Selain jalur perdata, tindakan tersebut juga berpotensi melanggar hukum pidana. Pasal 503 angka 1 KUHP mengatur tentang pelanggaran ketertiban umum dan ketenteraman lingkungan, dengan ancaman pidana kurungan paling lama tiga hari atau denda paling banyak Rp225.000,- (nilai ini mungkin telah disesuaikan dengan inflasi). Pasal ini berbunyi, "Diancam dengan pidana kurungan paling lama tiga hari atau pidana denda paling banyak dua ratus dua puluh lima rupiah: 1. barangsiapa membikin ingar atau riuh, sehingga pada malam hari waktunya orang tidur dapat terganggu." (R. Soesilo, 1991: 271). Namun, penting untuk dicatat bahwa Undang-Undang Nomor 1 Tahun 2023 tentang Kitab Undang-Undang Hukum Pidana (KUHP) yang baru, yang akan berlaku efektif mulai 1 Januari 2026, memperkenalkan Pasal 265 yang secara khusus mengatur tentang gangguan terhadap ketenteraman lingkungan dengan bunyi atau suara, dengan ancaman pidana denda yang lebih signifikan, yaitu hingga Rp10.000.000,-. Perubahan ini menunjukkan perhatian yang lebih besar terhadap dampak negatif kebisingan.

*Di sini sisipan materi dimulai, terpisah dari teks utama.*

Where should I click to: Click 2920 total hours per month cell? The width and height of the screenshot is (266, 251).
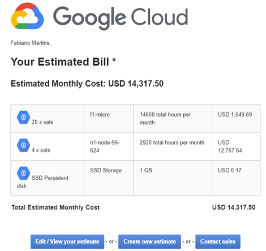coord(173,147)
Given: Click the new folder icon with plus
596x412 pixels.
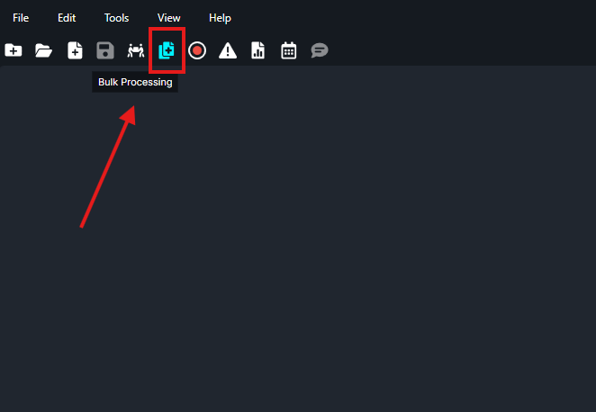Looking at the screenshot, I should click(x=14, y=50).
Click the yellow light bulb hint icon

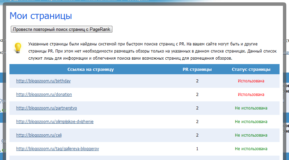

Sebelum melangkah ke jalur hukum formal, sangat disarankan untuk mengupayakan penyelesaian secara musyawarah atau mediasi. Komunikasi yang baik dengan tetangga atau melibatkan pihak ketiga seperti ketua RT/RW dapat menjadi solusi yang efektif. Jika musyawarah tidak berhasil, barulah laporan ke polisi (untuk ranah pidana) atau gugatan ke Pengadilan Negeri (untuk ranah perdata) dapat diajukan. Dalam proses hukum, pengumpulan bukti sangat krusial. Bukti dapat berupa rekaman suara/video, kesaksian tetangga lain, laporan medis terkait dampak kesehatan, atau laporan dari ahli akustik mengenai tingkat kebisingan. Artikel dari Hukumonline ("Jika Terganggu karena Kebisingan Suara dari Kafe") juga menekankan pentingnya pembuktian kerugian akibat kebisingan.
Referensi:
Abdulkadir Muhammad. (2014). Hukum Perdata Indonesia. Bandung: Citra Aditya Bakti.
R. Soeroso. (2011). Pengantar Ilmu Hukum. Jakarta: Sinar Grafika.
R. Soesilo. (1991). Kitab Undang-Undang Hukum Pidana (KUHP) Serta Komentar-Komentarnya Lengkap Pasal Demi 1 Pasal. Bogor: Politeia.
Lain-lain.
Ditulis oleh: Halimah Humayrah Tuanaya (Dosen Fakultas Hukum UNPAM)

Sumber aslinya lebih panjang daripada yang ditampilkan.